GIRO D'ITALIA. VIVIANI: «SONO QUI PER UN RISCATTO»

PROFESSIONISTI | 02/10/2020 | 18:01
di Luca Galimberti

Elia Viviani è sereno, tranquillo e felice di essere al Giro. Lo dice lui stesso rispondendo sorridente alle domande dei cronisti nella conferenza stampa pre-Giro: «Siamo qua per un riscatto: le cose fino ad ora non sono andate come speravo, non voglio nascondermi dietro un dito, non è nel mio carattere. Al Tour devo ammettere che qualcosa mi è mancato, arrivavo nei finali e c’ero solo fino ad un certo punto. Ora sono qua perché con la squadra abbiamo visto che la mia condizione è in crescita e credo di poter fare un grande Giro, il morale è alto».


Il veronese svela anche che il piano iniziale di Cofidis era di presentarsi alla Corsa Rosa con una equipe totalmente per lui.
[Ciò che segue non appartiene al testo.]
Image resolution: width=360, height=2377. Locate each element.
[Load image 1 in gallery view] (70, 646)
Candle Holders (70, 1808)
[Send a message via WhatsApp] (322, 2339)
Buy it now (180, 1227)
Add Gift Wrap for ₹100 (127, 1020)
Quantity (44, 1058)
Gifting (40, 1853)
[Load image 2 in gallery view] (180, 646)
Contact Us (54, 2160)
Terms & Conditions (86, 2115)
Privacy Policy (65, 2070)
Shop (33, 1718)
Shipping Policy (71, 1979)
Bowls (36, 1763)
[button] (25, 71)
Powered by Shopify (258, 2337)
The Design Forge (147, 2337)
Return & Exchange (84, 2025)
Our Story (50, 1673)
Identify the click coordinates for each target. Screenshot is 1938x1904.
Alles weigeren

Naturalmente l’assenza di Sabatini (positivo al Covid-19, ndr) ha modificato un po’ i piani ed Elia lo dice chiaramente: «È stata una brutta notizia a cui si aggiunge la defezione di Vanbilsen che, negativo ai test, ha preso una influenza; questo ci ha portato a ragionare su un piano B: Consonni e Haas saranno i miei due uomini di fiducia per le volate assieme a Mathis».
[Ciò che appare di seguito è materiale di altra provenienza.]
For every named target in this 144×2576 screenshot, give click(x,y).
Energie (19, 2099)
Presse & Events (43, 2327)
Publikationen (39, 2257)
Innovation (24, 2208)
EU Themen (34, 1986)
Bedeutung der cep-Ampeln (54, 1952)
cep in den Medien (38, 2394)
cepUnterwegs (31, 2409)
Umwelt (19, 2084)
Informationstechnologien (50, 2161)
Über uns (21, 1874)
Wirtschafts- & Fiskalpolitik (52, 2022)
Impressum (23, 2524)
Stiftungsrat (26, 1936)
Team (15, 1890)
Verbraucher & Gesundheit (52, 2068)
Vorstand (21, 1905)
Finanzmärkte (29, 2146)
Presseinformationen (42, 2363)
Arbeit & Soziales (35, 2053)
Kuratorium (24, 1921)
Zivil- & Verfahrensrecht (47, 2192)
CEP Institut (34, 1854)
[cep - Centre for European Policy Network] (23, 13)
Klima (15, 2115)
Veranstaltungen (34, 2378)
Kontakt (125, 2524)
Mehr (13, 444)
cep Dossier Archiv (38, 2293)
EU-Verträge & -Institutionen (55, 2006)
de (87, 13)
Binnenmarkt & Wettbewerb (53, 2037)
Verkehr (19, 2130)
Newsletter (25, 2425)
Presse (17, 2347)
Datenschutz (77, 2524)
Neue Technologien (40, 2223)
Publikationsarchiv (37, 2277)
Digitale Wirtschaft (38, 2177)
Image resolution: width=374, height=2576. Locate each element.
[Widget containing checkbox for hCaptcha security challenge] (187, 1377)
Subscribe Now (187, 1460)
L’ex campione europeo ribadisce più volte di avere una buona condizione e non nega di sognare un Giro come quello del 2018 e, pur rimanendo concentrato sulle gare riservate alle ruote veloci, non esclude di poter far bene frazioni più mosse: «È già successo altre volte nella mia carriera».

Sollecitato a dare un parere sui percorsi Viviani evidenzia che: «Negli ultimi anni le occasioni per gli uomini veloci sono sempre meno, credo che il velocista si stia trasformando in un atleta che per arrivare a fare lo sprint deve superare bene le salite. I velocisti puri come era Kittel, ad esempio, sono sempre meno. Faremo tanta fatica in salita e tanti gruppetti, per quanto mi riguarda Il Giro sarà la mia ultima gara dell’anno e vi assicurò che lotterò fino alla fine con l’obbiettivo di arrivare a Milano. Sarebbe un sogno se riuscissi a farlo in ciclamino».
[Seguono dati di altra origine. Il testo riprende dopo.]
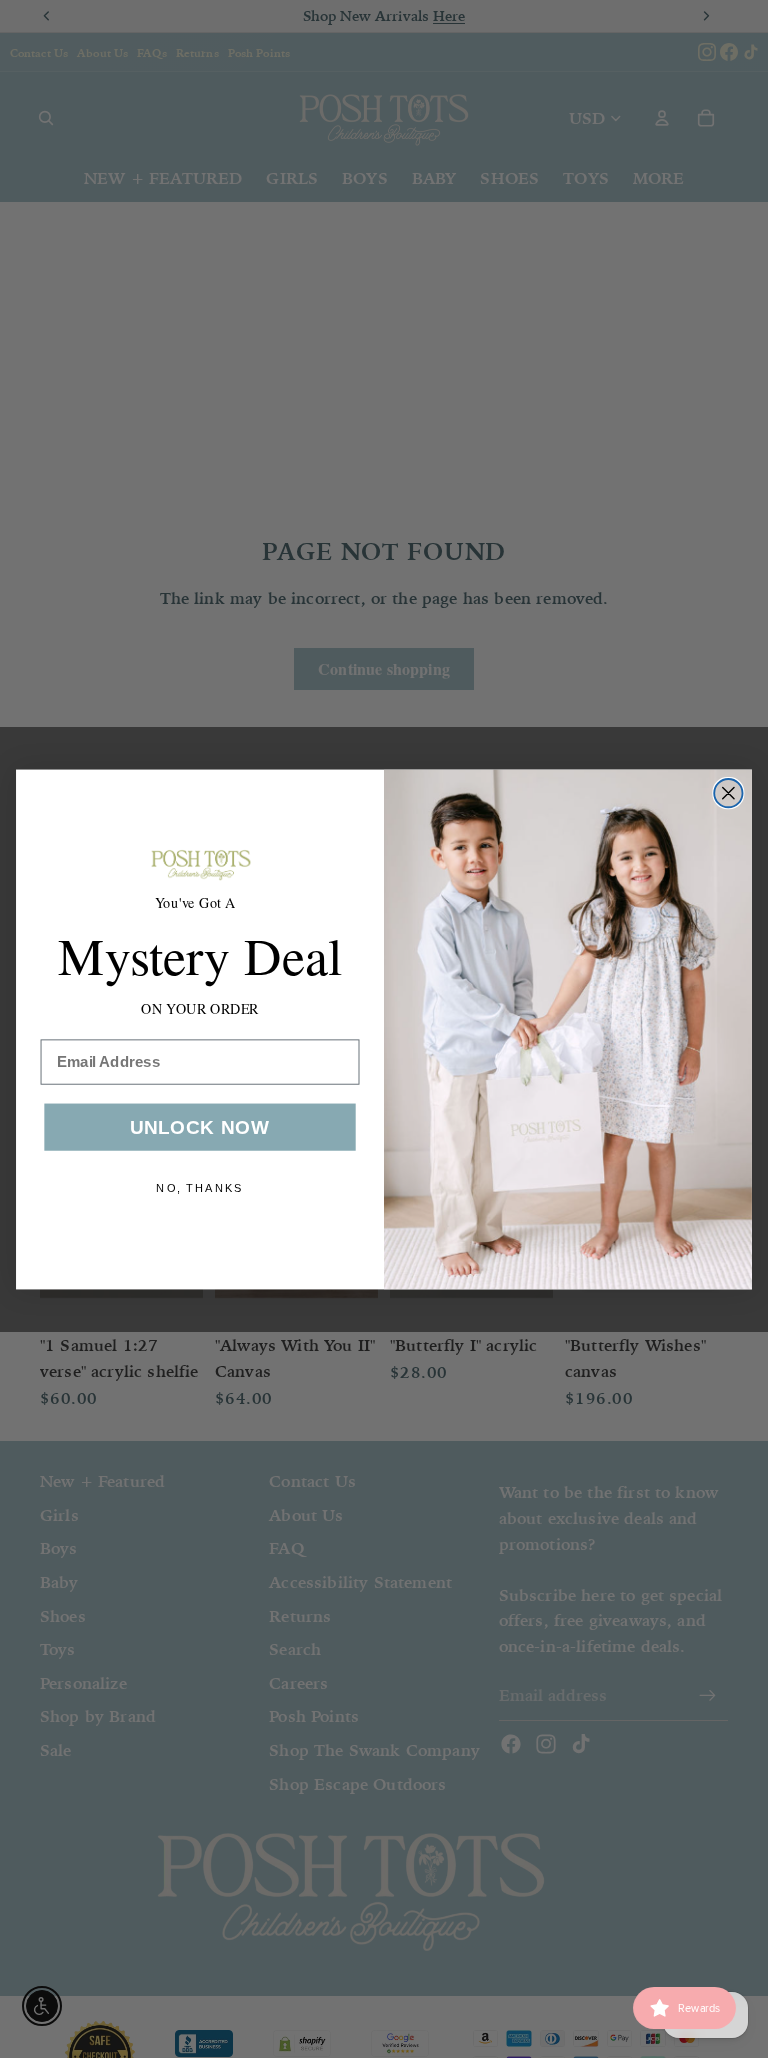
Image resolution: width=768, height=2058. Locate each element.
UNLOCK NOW (200, 1126)
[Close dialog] (728, 793)
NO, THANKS (200, 1187)
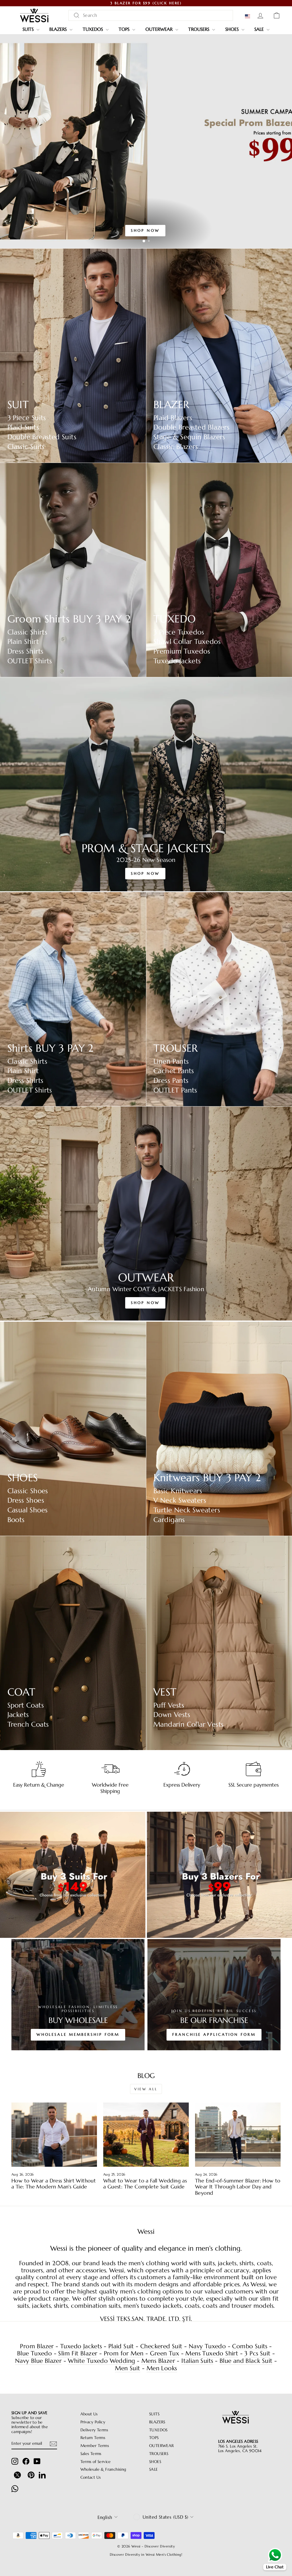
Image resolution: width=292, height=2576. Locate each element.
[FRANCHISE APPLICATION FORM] (214, 1994)
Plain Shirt (23, 642)
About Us (89, 2414)
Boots (16, 1520)
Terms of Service (95, 2461)
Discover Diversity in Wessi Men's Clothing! (146, 2554)
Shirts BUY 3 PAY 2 (50, 1048)
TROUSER (175, 1048)
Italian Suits (197, 2361)
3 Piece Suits (26, 418)
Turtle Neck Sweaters (186, 1510)
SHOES (232, 29)
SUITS (29, 29)
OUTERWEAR (159, 29)
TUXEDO (174, 619)
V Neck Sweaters (179, 1500)
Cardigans (169, 1520)
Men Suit (127, 2368)
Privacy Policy (93, 2422)
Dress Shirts (25, 651)
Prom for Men (124, 2353)
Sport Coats (25, 1705)
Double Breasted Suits (41, 437)
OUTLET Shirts (29, 661)
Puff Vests (168, 1705)
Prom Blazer (37, 2346)
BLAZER (171, 404)
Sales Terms (91, 2453)
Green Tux (164, 2353)
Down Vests (171, 1715)
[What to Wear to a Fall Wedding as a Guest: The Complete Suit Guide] (146, 2135)
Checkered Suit (161, 2346)
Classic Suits (26, 447)
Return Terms (93, 2437)
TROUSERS (199, 29)
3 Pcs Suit (257, 2353)
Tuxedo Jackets (177, 661)
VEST (165, 1692)
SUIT (18, 404)
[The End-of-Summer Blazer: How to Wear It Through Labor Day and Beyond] (238, 2135)
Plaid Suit (121, 2346)
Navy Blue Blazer (38, 2361)
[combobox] (150, 15)
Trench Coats (28, 1724)
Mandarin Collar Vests (188, 1724)
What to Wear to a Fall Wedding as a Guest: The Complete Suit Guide (145, 2183)
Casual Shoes (27, 1510)
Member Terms (94, 2445)
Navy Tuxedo (207, 2346)
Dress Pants (170, 1081)
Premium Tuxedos (181, 651)
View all (146, 2089)
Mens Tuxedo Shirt (211, 2353)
In conclusione Viviani ha riservato un pensiero sul suo 2021: «Per ora sono concentrato sulle prossime tre settimane, per me questa è una ripartenza e quindi il Giro potrebbe essere la prima gara del "nuovo anno". Il 2021 sarà un anno importante, speriamo di avere delle certezze per ciò che riguarda il calendario e le Olimpiadi. Le classiche di inizio stagione saranno un obiettivo per me e poi dovremo scegliere quale sarà il grande giro a cui parteciperò per poi ragionare sulla preparazione specifica per la pista».

E su Ganna: «Filippo è diventato grande, è entrato nella storia con il Mondiale a cronometro. Ha raggiunto una maturità fisica e mentale, domani parte da super favorito e credo che possa essere la prima maglia rosa: sarebbe una altra grande perla nella sua carriera. E poi non dimentichiamoci che quando è in condizione non è da sottovalutare neanche sulle salite, potrebbe tenere la maglia anche qualche giorno».